I still run to libraries when I need my space—and yesterday I did just that. After a work-related meeting I decided to spend the entire afternoon and evening at the Singapore National library, at its big central division, which is home to one of the most diverse collections I’ve seen in a library so far.
I felt a little guilty, sitting at the reference section (I needed to look through one book, but nothing serious), working on my fiction while intermittently browsing through random books—maybe I was taking up the space that someone doing genuine research needed. I sat there long enough–till the time I realized all other seats were taken up, and then vacated mine—hoping an eager research scholar would take it up!
I walked out for a meal, came back, and headed to the lending section…deciding that some of the blocks in the story I was writing came from a lack of research. I needed to know a few facts before I could get on with my narration. I love the that this library lets you search its catalog on your phone—the catalog is on a free library wi-fi network. Having picked up the books I needed I went in search of a chair and found one at the far end, surrounded by about 20 other chairs in different clusters.
To say that the first book I picked up was an absorbing read would be to insult it–it talks about a hugely successful individual coping with multiple personality disorder–each of the 13 individual personalities inside him has a chapter in his/her voice. I finished it in the 8 hours I sat at the library, without much movement, and only the occasional glance around me.
It is this morning, when I look back on the evening that I remember what I saw in those glances, but did not register at the time: an old man sleeping, open-mouthed, behind a newspaper, a middle-aged-gap-toothed woman in a cheong-sam sitting with a book on feng-shui while fitting her small body cross-legged on a chair—apparently meditating, a young man in office attire with a laptop bag and headphones, dozing behind a book titled Sex after Fifty, a pair of schoolkids snogging behind one of the bookshelves (I thought the library had cameras and frowned on such activity, but apparently not), a woman of indeterminate age in heavy make-up sitting with a shoe magazine, periodically receiving low-beeping calls and repeating/ writing down dates and times in a breathy falsetto, while a hearing impaired young couple to my right kept up a sprightly conversation full of excited gesturing.

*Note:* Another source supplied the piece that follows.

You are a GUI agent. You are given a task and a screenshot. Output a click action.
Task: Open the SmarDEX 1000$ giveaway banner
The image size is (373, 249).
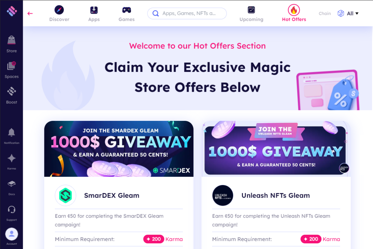119,149

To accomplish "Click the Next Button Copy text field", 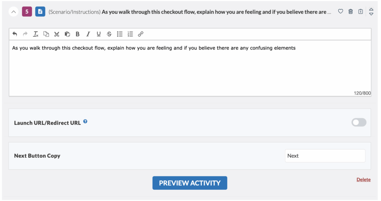I will coord(325,156).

With all those images returning to me, I feel less guilty about hogging a seat I didn’t really need. Not because other people did it too, with lot less serious preoccupations than mine—but because watching this pantomime of unabashed humanity in a country known for its lifestyle governed by rules, that too at a strait-laced place like a library, was not only a treat for a writer like me, but could also be safely termed ‘research’.
When was the last time you spent a day at the library? How much of that time did you spend people-watching?